2008/07/25(Fri) 支局長からの手紙:お酒を愛する人 /和歌山 : 気になる日記1
支局長からの手紙:お酒を愛する人 /和歌山
(引用元:毎日新聞)
香露 宝寿 東一 悦凱陣 富久長 五橋 日置桜 鷹勇 酔鯨 美丈夫
千代の園 千代むすび 西の関 酒一筋 王祿 誠鏡 白鴻 司牡丹 瑞鷹 美和桜
お酒、特に日本酒が好きです。初任地の高知では、歌人・吉井勇推奨の「瀧嵐(たきあらし)」に魅せられました。東京在勤中は、片道2時間かかる茨城県の蔵元で、辛口の銘酒「一人娘さやか」をリュックサックいっぱいに買い込みました。
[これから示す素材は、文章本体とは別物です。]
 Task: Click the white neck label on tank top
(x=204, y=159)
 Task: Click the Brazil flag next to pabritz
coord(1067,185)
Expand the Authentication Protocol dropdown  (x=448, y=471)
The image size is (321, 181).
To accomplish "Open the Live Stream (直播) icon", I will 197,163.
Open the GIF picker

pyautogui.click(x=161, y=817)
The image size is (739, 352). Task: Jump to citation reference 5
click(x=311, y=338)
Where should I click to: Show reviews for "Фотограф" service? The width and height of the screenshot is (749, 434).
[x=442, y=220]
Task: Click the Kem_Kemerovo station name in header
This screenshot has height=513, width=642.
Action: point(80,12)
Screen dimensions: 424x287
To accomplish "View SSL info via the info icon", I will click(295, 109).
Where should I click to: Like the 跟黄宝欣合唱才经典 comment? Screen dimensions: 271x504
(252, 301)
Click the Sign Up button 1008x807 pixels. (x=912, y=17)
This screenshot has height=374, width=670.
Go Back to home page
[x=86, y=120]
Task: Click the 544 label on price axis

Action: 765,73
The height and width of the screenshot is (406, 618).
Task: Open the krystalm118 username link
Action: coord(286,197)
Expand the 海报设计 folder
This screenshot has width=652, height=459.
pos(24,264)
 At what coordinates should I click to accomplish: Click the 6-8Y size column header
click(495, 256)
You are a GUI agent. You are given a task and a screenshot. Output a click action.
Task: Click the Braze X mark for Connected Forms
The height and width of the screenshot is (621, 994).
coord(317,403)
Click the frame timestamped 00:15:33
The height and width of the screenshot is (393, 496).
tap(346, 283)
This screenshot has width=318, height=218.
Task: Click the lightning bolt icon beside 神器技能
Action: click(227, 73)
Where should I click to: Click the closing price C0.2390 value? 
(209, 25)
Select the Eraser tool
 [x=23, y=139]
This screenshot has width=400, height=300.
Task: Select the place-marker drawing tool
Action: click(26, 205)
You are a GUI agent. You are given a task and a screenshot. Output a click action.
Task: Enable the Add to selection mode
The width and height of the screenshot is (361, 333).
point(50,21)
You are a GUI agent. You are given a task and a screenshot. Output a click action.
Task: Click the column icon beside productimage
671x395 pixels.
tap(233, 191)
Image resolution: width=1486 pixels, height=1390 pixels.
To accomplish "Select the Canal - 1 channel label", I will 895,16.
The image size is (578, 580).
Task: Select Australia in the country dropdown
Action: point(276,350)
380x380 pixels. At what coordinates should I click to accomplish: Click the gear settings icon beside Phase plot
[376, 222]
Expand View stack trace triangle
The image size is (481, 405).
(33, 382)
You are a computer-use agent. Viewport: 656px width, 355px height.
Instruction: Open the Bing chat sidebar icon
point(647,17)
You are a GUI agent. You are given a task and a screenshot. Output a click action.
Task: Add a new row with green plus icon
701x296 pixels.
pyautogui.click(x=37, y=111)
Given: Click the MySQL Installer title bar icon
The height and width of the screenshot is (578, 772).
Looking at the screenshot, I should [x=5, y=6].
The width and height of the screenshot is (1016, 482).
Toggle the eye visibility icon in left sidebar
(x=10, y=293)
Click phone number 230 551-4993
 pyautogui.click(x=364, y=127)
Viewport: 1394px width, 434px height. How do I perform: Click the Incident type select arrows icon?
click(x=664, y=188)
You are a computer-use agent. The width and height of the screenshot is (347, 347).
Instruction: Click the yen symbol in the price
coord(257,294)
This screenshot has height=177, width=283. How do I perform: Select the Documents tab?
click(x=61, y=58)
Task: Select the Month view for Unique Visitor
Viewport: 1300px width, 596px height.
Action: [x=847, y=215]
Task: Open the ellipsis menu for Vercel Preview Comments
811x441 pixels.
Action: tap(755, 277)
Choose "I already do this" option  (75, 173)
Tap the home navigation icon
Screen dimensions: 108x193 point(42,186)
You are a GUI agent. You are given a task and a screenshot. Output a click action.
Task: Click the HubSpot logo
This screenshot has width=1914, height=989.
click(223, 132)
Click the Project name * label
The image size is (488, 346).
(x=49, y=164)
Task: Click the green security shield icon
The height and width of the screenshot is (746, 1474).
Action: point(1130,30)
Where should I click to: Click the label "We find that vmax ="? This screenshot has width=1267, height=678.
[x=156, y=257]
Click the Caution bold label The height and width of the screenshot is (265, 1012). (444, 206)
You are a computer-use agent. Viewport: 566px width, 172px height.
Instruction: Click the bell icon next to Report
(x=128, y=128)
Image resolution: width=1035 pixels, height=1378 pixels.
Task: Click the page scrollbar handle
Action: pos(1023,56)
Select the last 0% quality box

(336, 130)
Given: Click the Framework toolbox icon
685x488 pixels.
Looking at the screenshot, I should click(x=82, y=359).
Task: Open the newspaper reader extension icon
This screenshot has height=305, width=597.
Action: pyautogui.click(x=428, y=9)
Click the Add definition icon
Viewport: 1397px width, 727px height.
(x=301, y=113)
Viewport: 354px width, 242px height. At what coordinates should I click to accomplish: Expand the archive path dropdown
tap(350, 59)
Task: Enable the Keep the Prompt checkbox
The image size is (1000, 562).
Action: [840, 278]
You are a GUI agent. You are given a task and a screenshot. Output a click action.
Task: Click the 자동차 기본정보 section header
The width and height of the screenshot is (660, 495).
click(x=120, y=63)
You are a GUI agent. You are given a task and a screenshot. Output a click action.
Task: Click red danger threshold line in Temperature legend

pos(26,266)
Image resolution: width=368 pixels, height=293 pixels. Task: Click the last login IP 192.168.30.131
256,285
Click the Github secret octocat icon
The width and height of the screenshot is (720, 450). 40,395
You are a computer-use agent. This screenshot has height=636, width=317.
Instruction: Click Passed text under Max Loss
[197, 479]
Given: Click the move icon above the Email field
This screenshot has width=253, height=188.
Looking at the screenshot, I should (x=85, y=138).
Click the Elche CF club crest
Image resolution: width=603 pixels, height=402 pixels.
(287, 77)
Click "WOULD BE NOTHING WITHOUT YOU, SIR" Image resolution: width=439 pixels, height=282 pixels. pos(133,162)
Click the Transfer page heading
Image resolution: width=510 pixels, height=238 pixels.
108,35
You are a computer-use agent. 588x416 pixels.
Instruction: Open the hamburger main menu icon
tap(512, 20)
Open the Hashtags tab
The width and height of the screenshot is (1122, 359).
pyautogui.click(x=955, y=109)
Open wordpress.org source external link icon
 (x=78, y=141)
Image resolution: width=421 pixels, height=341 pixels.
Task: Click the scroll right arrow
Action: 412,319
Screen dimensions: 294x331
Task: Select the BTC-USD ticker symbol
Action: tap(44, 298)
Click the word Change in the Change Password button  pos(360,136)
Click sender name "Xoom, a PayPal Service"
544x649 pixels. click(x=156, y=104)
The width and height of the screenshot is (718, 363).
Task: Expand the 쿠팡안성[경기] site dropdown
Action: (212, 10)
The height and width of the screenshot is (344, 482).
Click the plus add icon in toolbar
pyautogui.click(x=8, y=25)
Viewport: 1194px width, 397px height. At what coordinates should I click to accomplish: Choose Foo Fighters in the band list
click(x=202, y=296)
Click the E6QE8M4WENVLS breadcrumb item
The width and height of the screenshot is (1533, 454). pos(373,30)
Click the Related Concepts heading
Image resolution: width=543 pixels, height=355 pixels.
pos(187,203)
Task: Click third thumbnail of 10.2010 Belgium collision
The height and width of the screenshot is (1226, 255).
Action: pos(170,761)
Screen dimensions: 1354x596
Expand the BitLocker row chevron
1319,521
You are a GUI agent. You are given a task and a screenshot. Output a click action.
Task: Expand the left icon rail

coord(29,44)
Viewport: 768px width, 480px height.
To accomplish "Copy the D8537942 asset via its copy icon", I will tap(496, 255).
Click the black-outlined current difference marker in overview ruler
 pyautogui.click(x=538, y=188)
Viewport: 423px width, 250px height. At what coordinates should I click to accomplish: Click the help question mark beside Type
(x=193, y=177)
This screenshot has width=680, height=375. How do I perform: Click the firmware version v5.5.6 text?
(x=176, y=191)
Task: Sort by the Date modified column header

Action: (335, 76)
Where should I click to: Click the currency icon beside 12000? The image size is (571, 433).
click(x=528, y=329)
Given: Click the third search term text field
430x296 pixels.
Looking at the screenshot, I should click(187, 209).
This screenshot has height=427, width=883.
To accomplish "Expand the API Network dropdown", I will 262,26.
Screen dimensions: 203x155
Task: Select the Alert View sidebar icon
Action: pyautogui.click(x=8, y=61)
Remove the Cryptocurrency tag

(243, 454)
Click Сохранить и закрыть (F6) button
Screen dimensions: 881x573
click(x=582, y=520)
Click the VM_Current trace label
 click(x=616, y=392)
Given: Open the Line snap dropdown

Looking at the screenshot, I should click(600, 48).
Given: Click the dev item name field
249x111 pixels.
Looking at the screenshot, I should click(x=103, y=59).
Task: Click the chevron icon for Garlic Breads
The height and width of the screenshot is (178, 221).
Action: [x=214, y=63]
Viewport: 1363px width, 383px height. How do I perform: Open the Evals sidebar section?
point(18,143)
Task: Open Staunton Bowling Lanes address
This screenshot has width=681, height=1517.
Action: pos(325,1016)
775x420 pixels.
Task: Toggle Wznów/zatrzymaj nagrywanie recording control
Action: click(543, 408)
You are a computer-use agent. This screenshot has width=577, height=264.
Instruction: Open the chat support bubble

「田端酒造」(和歌山市木広町5)の「羅生門・龍寿」が、“食品界のノーベル賞”といわれるモンドセレクションのリキュール部門で今年、20年連続最高金賞を受賞。「酒蔵を見せてほしい」と押しかけたところ、残念ながら閉鎖時期でしたが、田端薫社長(83)ら親子3代に、すてきなお話で“酔わせて”いただきました。新撰組より前の1851年設立で、薫社長は5代目。明治時代には親せきが陸奥宗光の政治応援に金をつぎ込みすぎて店をつぶしたこともありましたが、3代目の祖父正二郎さんが復興。その家訓が「花(客)には迷惑をかけるな」などとして、今も残っています。品質第一ですが、薫社長は「酸の割合がどうのなど、理屈じゃない。(女優の)山本富士子が超美人なのは間違いないが、好き嫌いは別」と例えながら、「銘酒などというレッテルより、お客さんが『うまいなあ』と感じてくれることが一番うれしい」と語ります。長年培った秘法に、手に入りにくい山田錦の特上米が取り込まれて、「羅生門」が1982年に誕生。薫社長が夫婦で封切りを見た黒沢明監督の映画が、その名称の由来です。「映画の感動を酒で表したかった。それほど自信のある味に仕上がっていたんです」。命名の断りをしたためたら、黒沢監督や出演の三船敏郎さんらから、祝福の返事が届きました。そして89年に「羅生門・龍寿」が、日本酒で初めてモンドセレクション最高金賞を受賞し、それが20年続いてきました。その味の魅力を、長女で常務の長谷川香代さんは「力強さの一方、フルーティーでのど越しがいい。『日本酒って、こんなにおいしかったんですね』と言われるのが誇りです」と胸を張ります。今回、もう一つの感慨がありました。「羅生門」誕生の年に生まれた香代さんの長女聡子さんが昨年、岩手県の南部杜氏(とじ)の下で修業した後、受賞作品に蔵人(くらびと)として初めてかかわったのです。「でき上がった龍寿の搾りたてを口に入れた瞬間、新鮮な魚みたいに踊るような味わいで、日本酒の概念すら超えたと思えるほどの感動でした」と振り返ります。さらに聡子さんの発案で、若者にも日本酒に親しんでもらおうと、昨年から「冬の戀人(こいびと)」〜「秋の戀人」の四季シリーズを発売。「風呂上がりには、日本酒」と言ってもらえるのが目標です。従業員約30人の小所帯で伝統を守ります。「龍寿の初受賞時の味を毎年出していくのが夢」と薫さん。「日本の文化は、私たちが伝える」と聡子さん。皆さんに共通するのは、農学者の小泉武夫さんからこの酒に贈られた言葉です。一滴もおろそかにしない「滴滴在心」。